TASK TO CARRY OUT — May I please have every record restated word for word, with the images left out?

(Stored data)
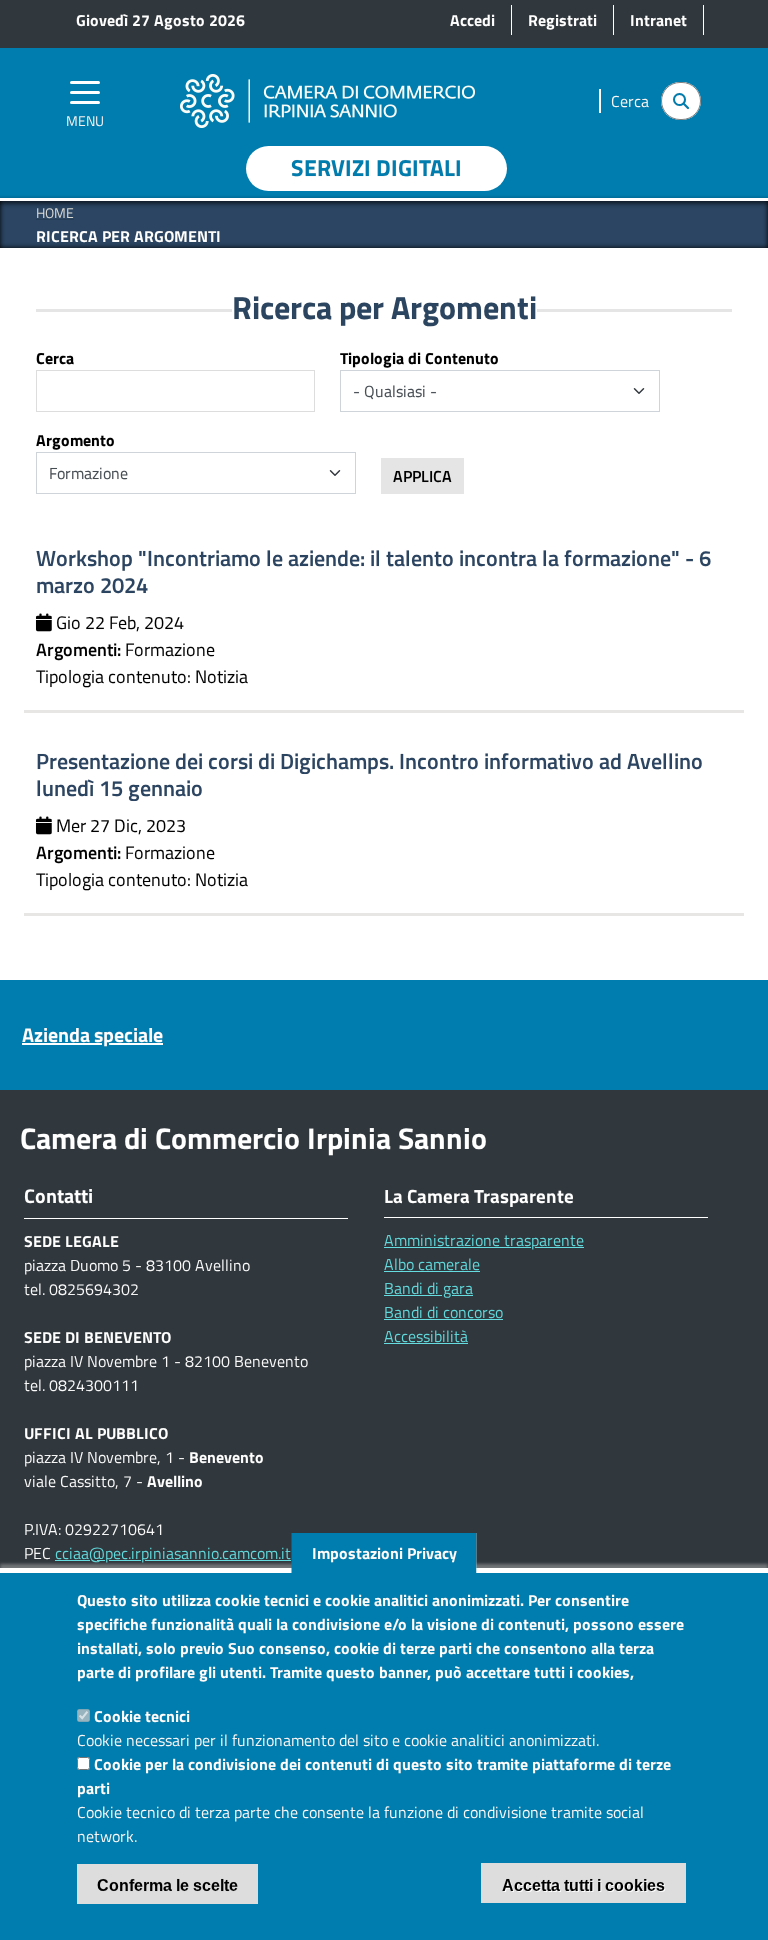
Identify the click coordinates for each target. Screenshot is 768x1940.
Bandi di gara (428, 1288)
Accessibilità (426, 1336)
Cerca (55, 358)
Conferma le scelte (167, 1885)
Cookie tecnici (142, 1716)
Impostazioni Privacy (384, 1553)
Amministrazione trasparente (484, 1240)
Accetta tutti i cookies (583, 1885)
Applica (422, 476)
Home (55, 212)
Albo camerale (432, 1264)
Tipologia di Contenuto (419, 358)
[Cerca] (681, 101)
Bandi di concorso (443, 1312)
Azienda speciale (92, 1035)
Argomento (75, 440)
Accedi (472, 20)
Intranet (658, 20)
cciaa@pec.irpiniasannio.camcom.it (173, 1553)
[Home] (327, 73)
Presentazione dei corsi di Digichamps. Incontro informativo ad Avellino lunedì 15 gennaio (369, 774)
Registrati (562, 20)
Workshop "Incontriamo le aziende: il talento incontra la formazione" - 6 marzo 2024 (373, 571)
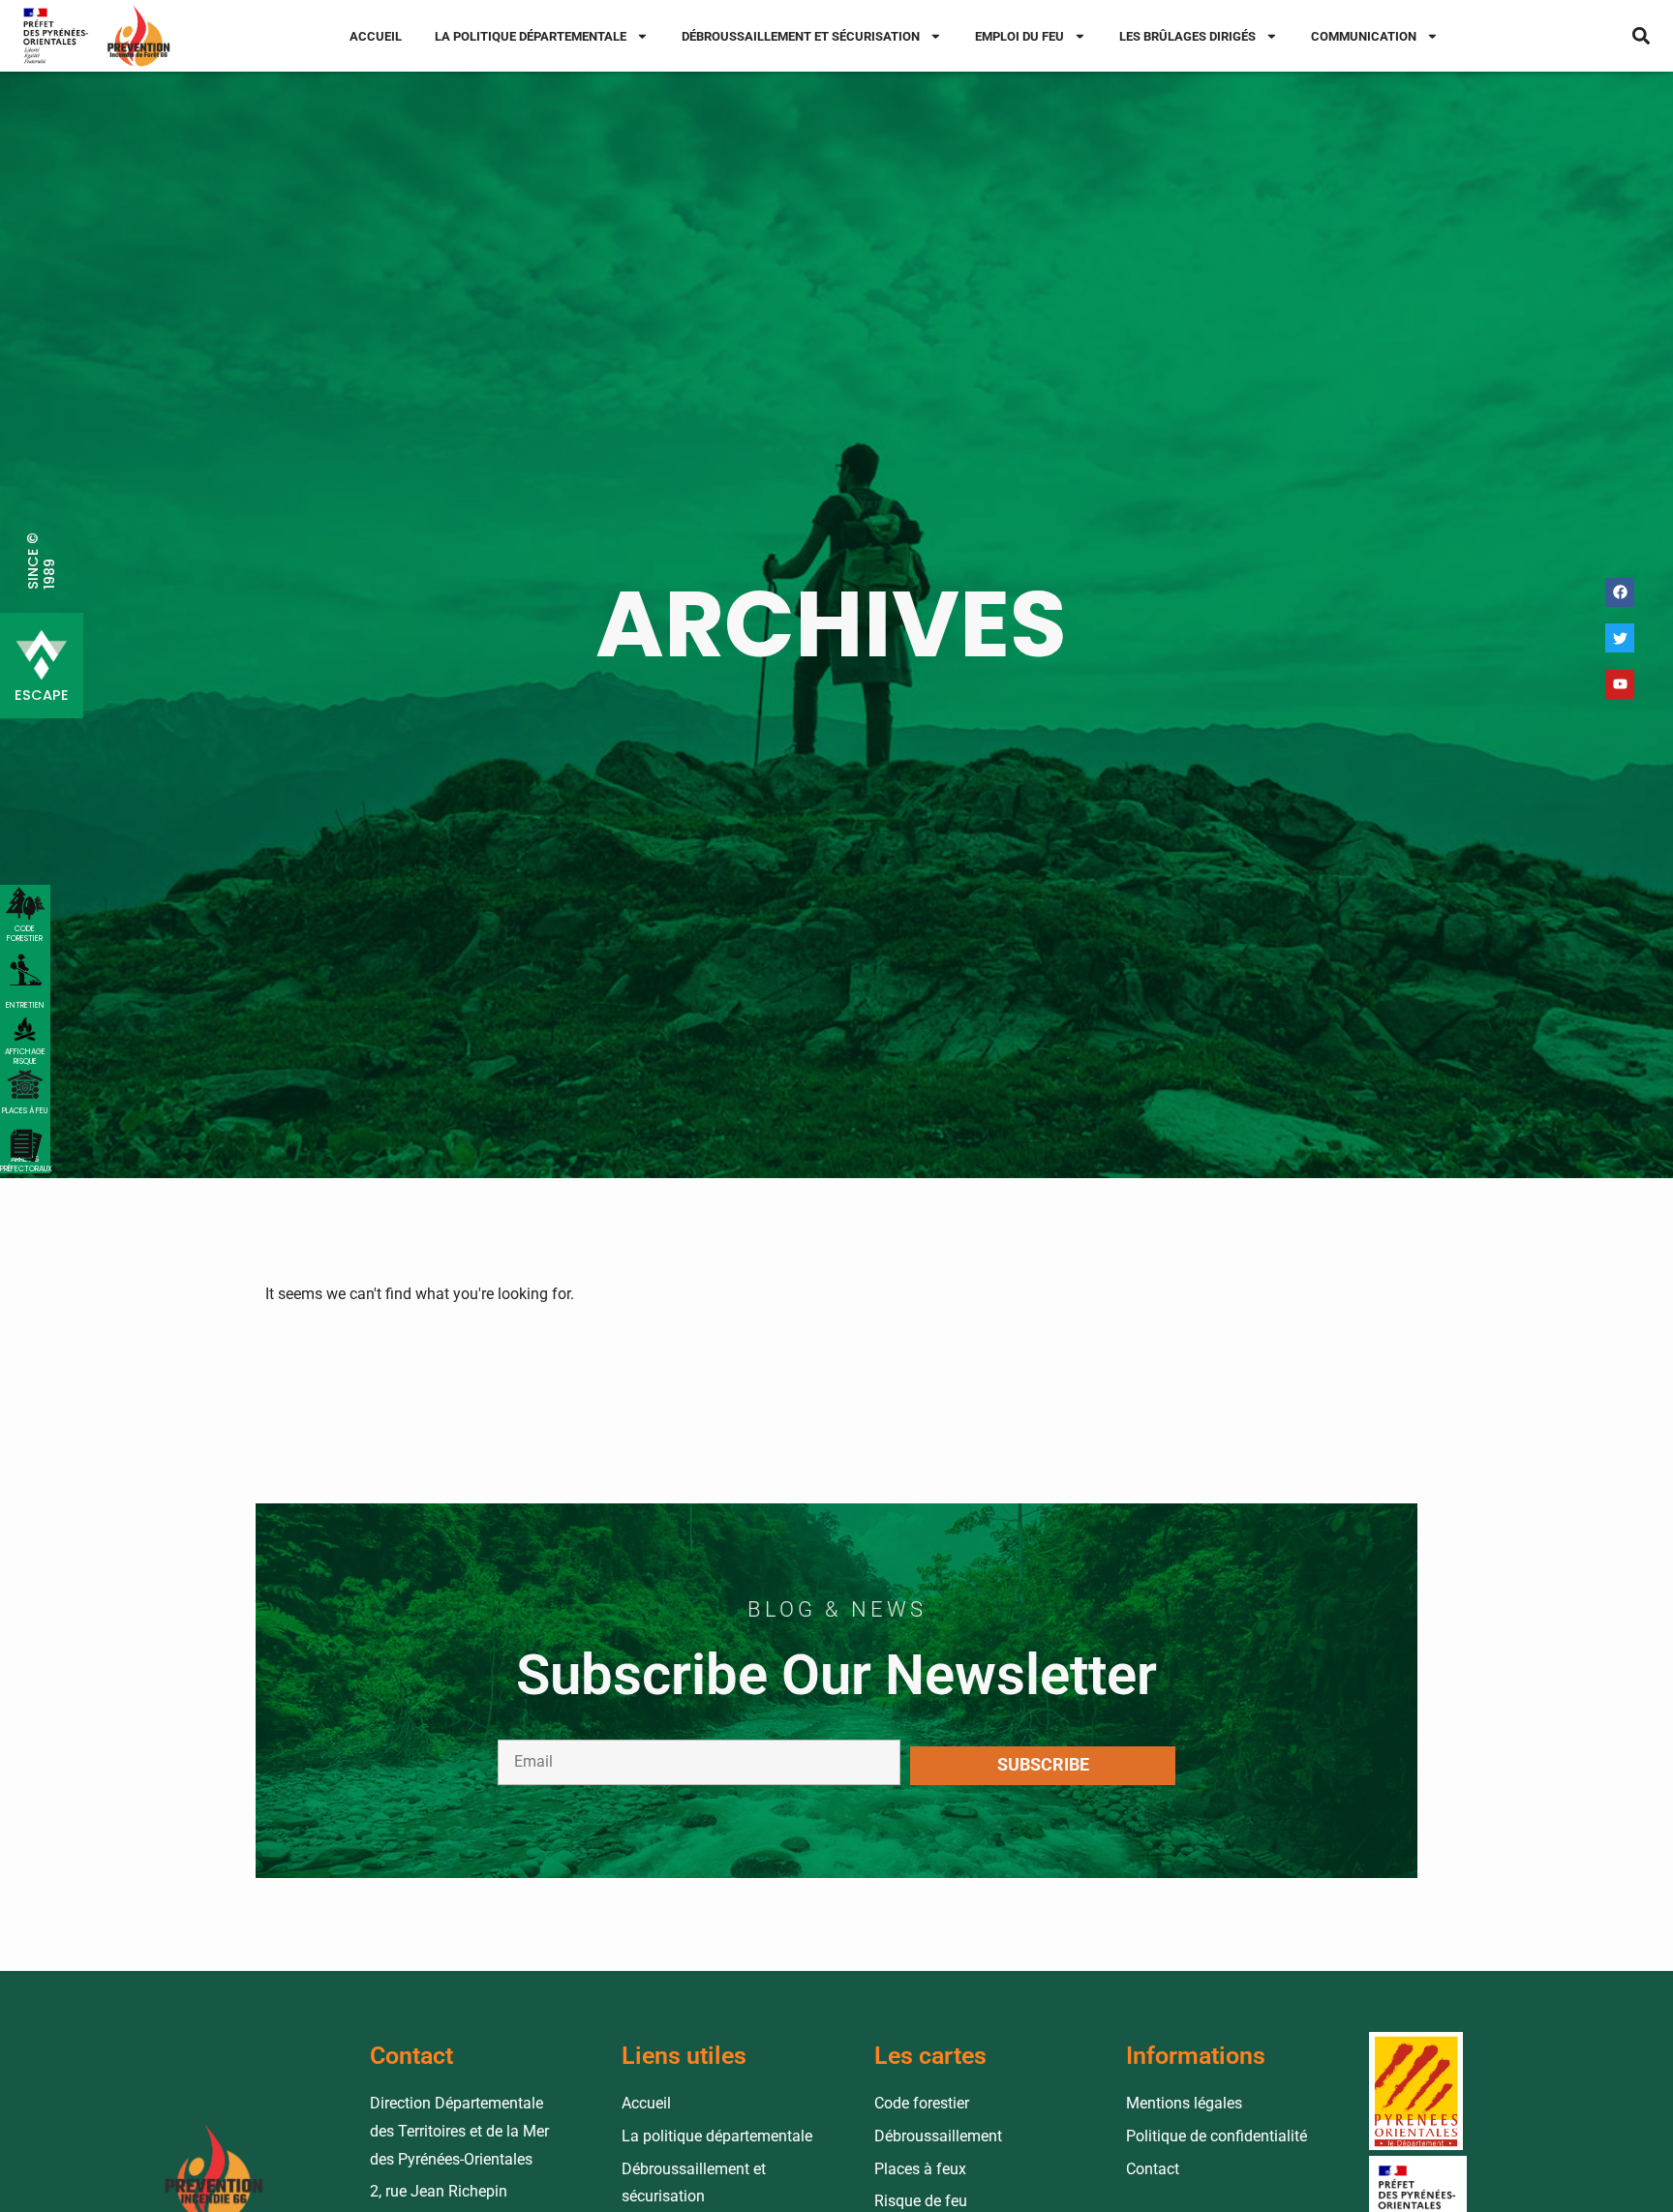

SOLUTION TO THIS TASK —
Identify the click coordinates for each target. Screenshot is 768x1940.
Bandi di gara (428, 1288)
Accessibilità (426, 1336)
Cerca (55, 358)
Conferma le scelte (167, 1885)
Cookie tecnici (142, 1716)
Impostazioni Privacy (384, 1553)
Amministrazione trasparente (484, 1240)
Accetta tutti i cookies (583, 1885)
Applica (422, 476)
Home (55, 212)
Albo camerale (432, 1264)
Tipologia di Contenuto (419, 358)
[Cerca] (681, 101)
Bandi di concorso (443, 1312)
Azienda speciale (92, 1035)
Argomento (75, 440)
Accedi (472, 20)
Intranet (658, 20)
cciaa@pec.irpiniasannio.camcom.it (173, 1553)
[Home] (327, 73)
Presentazione dei corsi di Digichamps. Incontro informativo ad Avellino lunedì 15 gennaio (369, 774)
Registrati (562, 20)
Workshop "Incontriamo le aziende: il talento incontra la formazione" - 6 marzo 2024 (373, 571)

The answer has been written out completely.